Enfin, il nous invite à regarder à l’intérieuravec le jeûne qui nous libère de l’attachement aux choses, de la mondanité qui anesthésie le cœur. Prière, charité, jeûne : trois investissements pour un trésor qui dure.
Jésus a dit : « Là où est ton trésor, là aussi sera ton cœur » (Mt 6, 21). Notre cœur regarde toujours dans quelque direction : il est comme une boussole en recherche d’orientation. Nous pouvons aussi le comparer à un aimant : il a besoin de s’attacher à quelque chose. Mais s’il s’attache seulement aux choses terrestres, tôt ou tard, il en devient esclave : les choses dont on se sert deviennent des choses à servir.

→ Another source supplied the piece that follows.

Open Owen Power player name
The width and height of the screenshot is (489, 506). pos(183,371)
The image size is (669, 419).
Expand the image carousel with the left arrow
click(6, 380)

L’aspect extérieur, l’argent, la carrière, les passe-temps : si nous vivons pour eux, ils deviendront des idoles qui nous utilisent, des sirènes qui nous charment, et ensuite nous envoient à la dérive. Au contraire, si le cœur s’attache à ce qui ne passe pas, nous nous retrouvons nous-mêmes et nous devenons libres. Le Carême est un temps de grâce pour libérer le cœur des vanités. C’est un temps de guérison des dépendances qui nous séduisent. C’est un temps pour fixer le regard sur ce qui demeure.
Où fixer alors le regard le long du chemin du Carême ? C’est simple : sur le Crucifié. Jésus en croix est la boussole de la vie, qui nous oriente vers le Ciel. La pauvreté du bois, le silence du Seigneur, son dépouillement par amour, nous montrent les nécessités d’une vie plus simple, libre de trop de soucis pour les choses. De la Croix, Jésus nous enseigne le courage ferme du renoncement. Parce que chargés de poids encombrants, nous n’irons jamais de l’avant. Nous avons besoin de nous libérer des tentacules du consumérisme, et des liens de l’égoïsme, du fait de vouloir toujours plus, de n’être jamais content, du cœur fermé aux besoins du pauvre. Jésus, sur le bois de la croix, brûle d’amour, il nous appelle à une vie enflammée de Lui, qui ne se perd pas parmi les cendres du monde, une vie qui brûle de charité et ne s’éteint pas dans la médiocrité. Est-il difficile de vivre comme il le demande ? Oui, c’est difficile, mais ça conduit au but. Le Carême nous le montre. Il commence avec la cendre, mais à la fin, il nous mène au feu de la nuit de Pâques. Il nous amène à découvrir que, dans le tombeau, la chair de Jésus ne devient pas cendre, mais ressurgit glorieuse. Cela vaut aussi pour nous, qui sommes poussière : si avec nos fragilités nous revenons au Seigneur, si nous prenons le chemin de l’amour, nous embrasserons la vie qui n’a pas de couchant, et nous serons certainement dans la joie.